TASK INPUTS Block Start

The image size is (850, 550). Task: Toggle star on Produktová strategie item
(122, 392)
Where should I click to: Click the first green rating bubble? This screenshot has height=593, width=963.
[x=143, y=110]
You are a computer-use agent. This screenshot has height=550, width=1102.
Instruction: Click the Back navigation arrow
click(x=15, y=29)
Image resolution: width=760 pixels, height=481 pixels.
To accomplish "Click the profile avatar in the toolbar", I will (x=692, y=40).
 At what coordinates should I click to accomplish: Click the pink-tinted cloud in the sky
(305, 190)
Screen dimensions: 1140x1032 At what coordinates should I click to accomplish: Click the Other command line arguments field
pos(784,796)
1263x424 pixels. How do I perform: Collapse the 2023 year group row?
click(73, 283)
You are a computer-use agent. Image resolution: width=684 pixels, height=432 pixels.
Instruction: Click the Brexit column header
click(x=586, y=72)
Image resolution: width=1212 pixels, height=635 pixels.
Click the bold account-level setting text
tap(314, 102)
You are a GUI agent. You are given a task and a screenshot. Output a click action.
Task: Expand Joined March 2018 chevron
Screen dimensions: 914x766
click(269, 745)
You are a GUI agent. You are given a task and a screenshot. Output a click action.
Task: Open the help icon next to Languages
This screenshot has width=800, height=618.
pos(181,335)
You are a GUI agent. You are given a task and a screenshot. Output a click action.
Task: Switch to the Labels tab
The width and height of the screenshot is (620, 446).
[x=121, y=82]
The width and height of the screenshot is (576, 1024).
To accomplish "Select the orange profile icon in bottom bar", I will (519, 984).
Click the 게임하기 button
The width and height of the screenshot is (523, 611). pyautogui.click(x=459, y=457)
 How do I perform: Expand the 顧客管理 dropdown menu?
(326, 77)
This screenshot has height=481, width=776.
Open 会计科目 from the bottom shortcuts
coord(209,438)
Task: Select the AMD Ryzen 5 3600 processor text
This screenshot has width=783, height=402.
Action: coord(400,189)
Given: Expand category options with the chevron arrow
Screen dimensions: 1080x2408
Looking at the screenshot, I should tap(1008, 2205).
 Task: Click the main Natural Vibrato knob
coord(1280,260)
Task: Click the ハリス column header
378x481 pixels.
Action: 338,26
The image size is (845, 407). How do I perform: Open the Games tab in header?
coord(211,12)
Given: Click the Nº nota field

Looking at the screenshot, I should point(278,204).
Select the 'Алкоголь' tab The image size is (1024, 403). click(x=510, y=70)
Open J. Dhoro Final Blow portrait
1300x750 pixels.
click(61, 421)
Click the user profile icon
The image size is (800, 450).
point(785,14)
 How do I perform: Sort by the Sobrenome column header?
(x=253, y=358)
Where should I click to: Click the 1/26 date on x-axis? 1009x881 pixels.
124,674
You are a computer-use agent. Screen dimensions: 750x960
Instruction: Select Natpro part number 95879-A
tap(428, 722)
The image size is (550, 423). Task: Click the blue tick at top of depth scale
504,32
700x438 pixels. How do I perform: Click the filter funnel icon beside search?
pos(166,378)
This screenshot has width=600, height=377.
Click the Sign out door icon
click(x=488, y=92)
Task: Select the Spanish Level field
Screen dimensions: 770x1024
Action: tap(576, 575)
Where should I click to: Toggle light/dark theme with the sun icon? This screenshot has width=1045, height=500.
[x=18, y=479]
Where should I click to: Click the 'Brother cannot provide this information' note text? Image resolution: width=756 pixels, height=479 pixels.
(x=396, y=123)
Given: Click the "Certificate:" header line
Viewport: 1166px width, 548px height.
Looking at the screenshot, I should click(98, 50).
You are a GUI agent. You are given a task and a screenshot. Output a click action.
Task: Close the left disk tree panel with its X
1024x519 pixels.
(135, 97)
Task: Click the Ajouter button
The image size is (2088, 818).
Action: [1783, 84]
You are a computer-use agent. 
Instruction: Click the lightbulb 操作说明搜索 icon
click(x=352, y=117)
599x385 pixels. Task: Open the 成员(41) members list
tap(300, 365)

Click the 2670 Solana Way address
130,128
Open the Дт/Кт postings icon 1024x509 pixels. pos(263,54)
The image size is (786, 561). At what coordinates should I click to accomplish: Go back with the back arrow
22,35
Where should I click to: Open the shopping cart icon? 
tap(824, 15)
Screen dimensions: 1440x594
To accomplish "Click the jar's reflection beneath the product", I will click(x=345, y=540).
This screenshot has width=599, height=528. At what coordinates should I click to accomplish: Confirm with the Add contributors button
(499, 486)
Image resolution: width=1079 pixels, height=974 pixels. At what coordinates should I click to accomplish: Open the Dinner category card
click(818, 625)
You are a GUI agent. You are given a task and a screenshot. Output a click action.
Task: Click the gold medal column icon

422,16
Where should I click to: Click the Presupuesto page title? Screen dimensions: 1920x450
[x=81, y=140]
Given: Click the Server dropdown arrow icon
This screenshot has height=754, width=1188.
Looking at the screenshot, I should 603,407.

TASK INPUTS Block End

PROBLEM STATEMENT:
Show every line of the data that includes the string "computer".

ANSWER FOR THE TASK:
You are a computer-use agent. This screenshot has height=550, width=1102.
You are a computer-use agent. Image resolution: width=684 pixels, height=432 pixels.
You are a computer-use agent. Screen dimensions: 750x960
You are a computer-use agent. 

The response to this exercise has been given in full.